Jim Murphy’s niece, Joan Corrigan said:

“My uncle Jim was a quiet, well-known and well-respected man, much loved by his family and a respected member of the local community in Derrylin. He was a member of Fermanagh Civil Rights Association and worked for basic human rights."

"Whilst I welcome an investigation by the Office of the Police Ombudsman, it is disgraceful that the date given in 2027. Next year will see the 50th anniversary of my uncle Jim’s murder and Jim will still be denied any measure of justice.”

Paper Trail, a charity that works with victims and survivors of the conflict, sourced newspaper reports and secret British Army files from the National Archives in London relating to the murder.

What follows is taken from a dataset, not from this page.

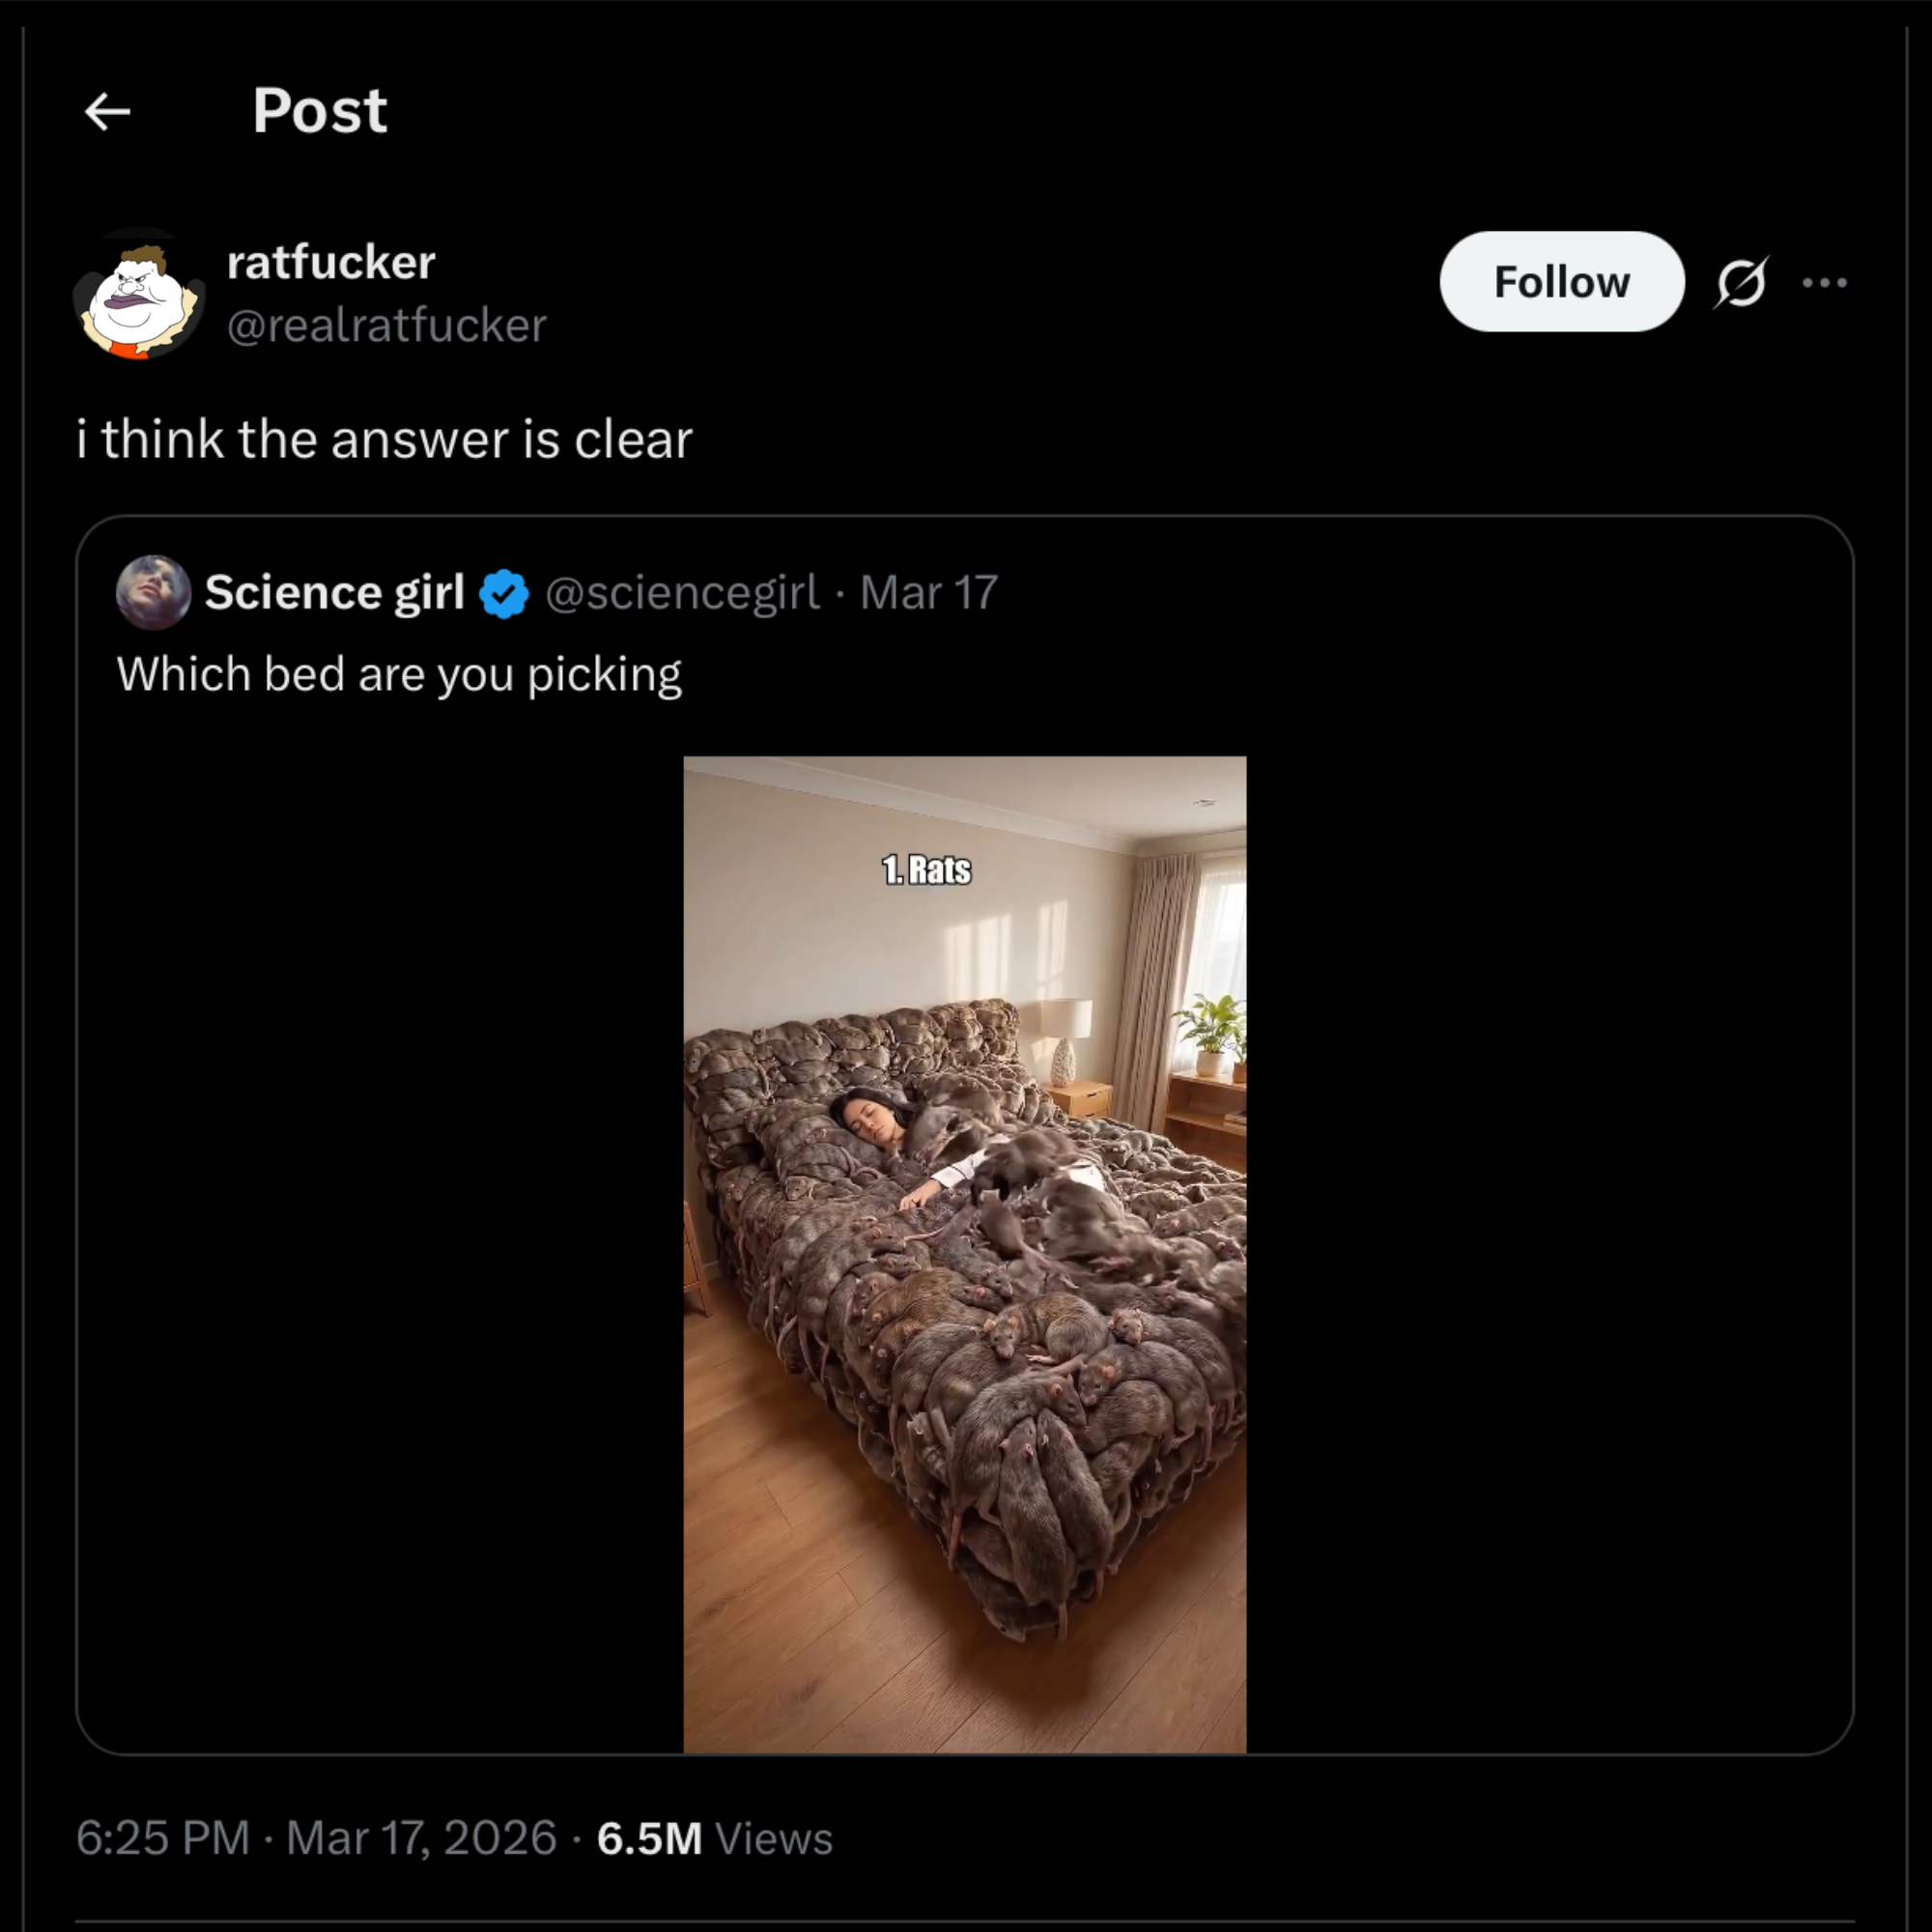Image resolution: width=1932 pixels, height=1932 pixels.
Task: Open the three-dot more options menu
Action: click(1824, 283)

Ciarán MacAirt of Paper Trail said:

“Justice delayed is justice denied and it is shameful that any family has to wait so long for a proper investigation to commence. Whist the British authorities are starving OPONI of resources to investigate legacy cases, the Tories are legislating their pernicious Legacy Bill which will deny families like the victim’s equal access to due process of the law."

Miss Corrigan felt strongly that, as Jim himself was a campaigner for truth and justice, “He deserved my efforts to bring attention to this travesty.  Despite the current circumstances, I feel encouraged that I have achieved this small step towards justice for a wonderful man so loved by so many."